The synergistic mechanism of OTX015/WT-161 on the repression of OS cells was explored in this study. We found that OTX015 mediated the degradation of β-catenin through inhibiting the expression of FZD2, a WNT receptor, whose activation increases the activity of the degradation complex against β-catenin. In addition, HDAC6 inhibitors have been demonstrated to cause the activation and membrane translocation the phosphatase and tensin homologue (PTEN), a well-known tumor suppressor gene inhibiting PI3K/ Akt signaling [32]. Both the WNT and PI3K/Akt pathways can promote the development of cancer, and they are often interacted [33]. Therefore, we suspected that WT-161 could also inhibit the growth of OS cells through the PTEN/PI3K/ Akt signaling pathway to participate in the synergistic therapeutic effect [34]. Indeed, we found WT-161 treatment increased the expression of PTEN, an upstream regulator of GSK-3β/β-catenin. In a word, the WNT and PI3K/Akt pathways complemented each other to degrade β-catenin and thus play an anti-cancer role in the treatment of OTX015/WT-161 (Fig. 6C).

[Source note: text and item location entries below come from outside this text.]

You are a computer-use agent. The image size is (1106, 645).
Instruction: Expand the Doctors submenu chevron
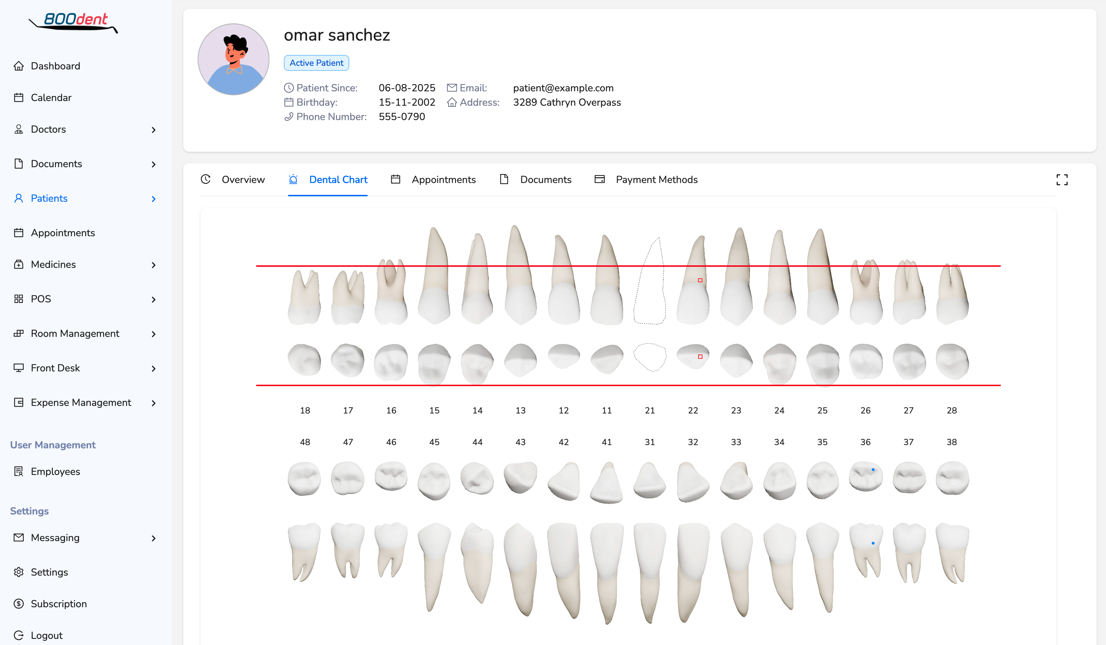tap(153, 130)
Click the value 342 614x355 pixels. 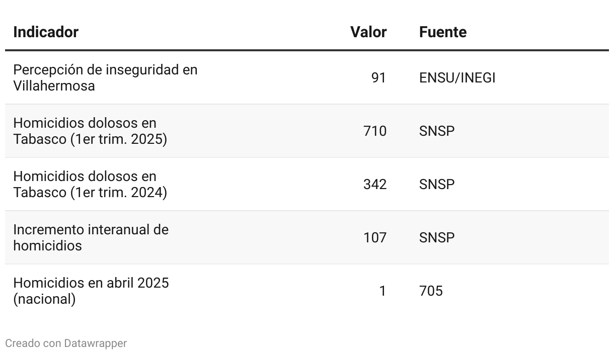coord(375,185)
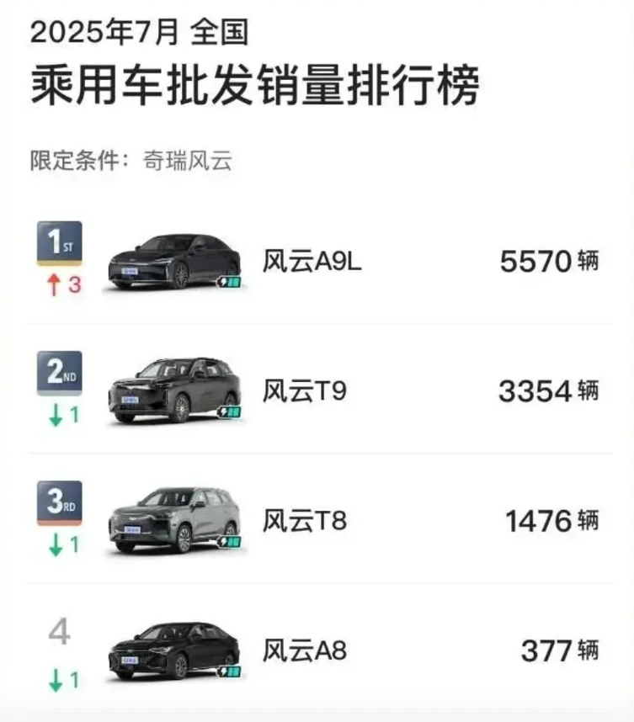The image size is (634, 722).
Task: Open the 风云T9 car thumbnail
Action: pos(173,390)
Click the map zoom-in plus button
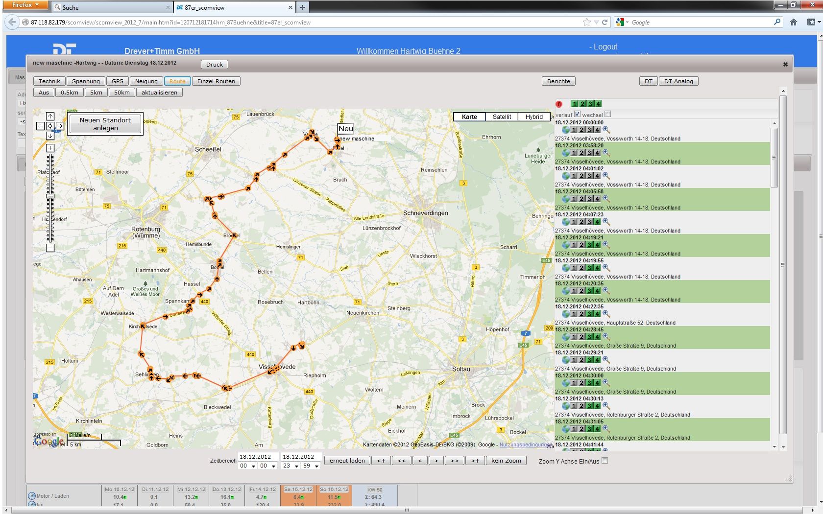Viewport: 823px width, 514px height. (x=50, y=148)
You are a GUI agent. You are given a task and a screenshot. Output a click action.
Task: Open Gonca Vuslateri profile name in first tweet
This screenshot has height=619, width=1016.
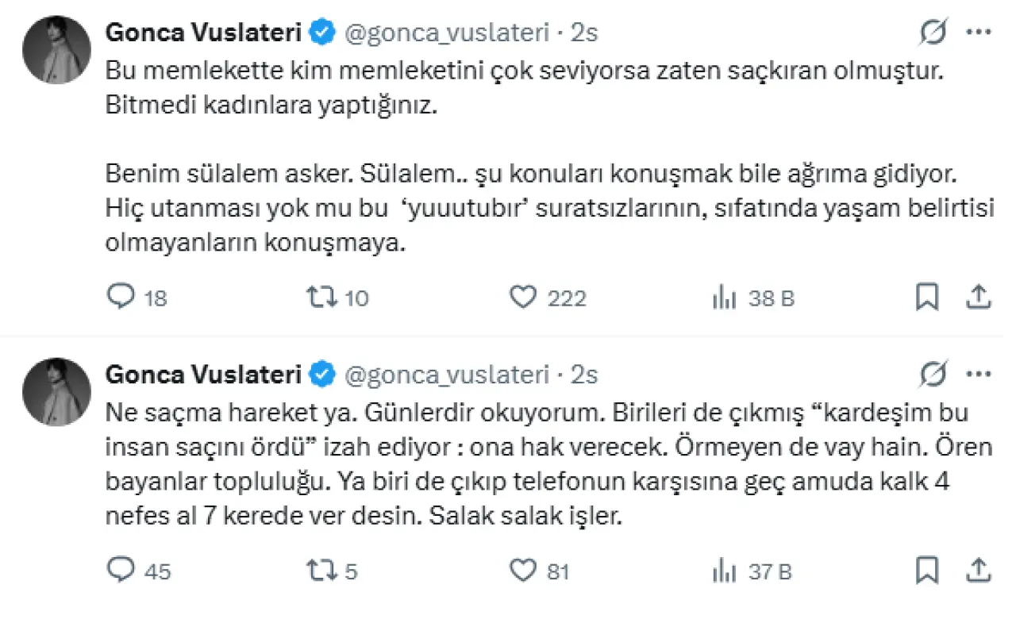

It's worth noting that OTX015/WT-161 has a synergistic inhibitory effect on OSCs. At the present, CSCs are considered to be a subtype of tumor cells that can facilitate tumor proliferation, metastasis, and self-renewal [35]. The molecular mechanism of the synergistic effect of OTX015/WT-161 on OSCs needs to be analyzed further, as it will be promise the development of novel OS therapeutic strategies.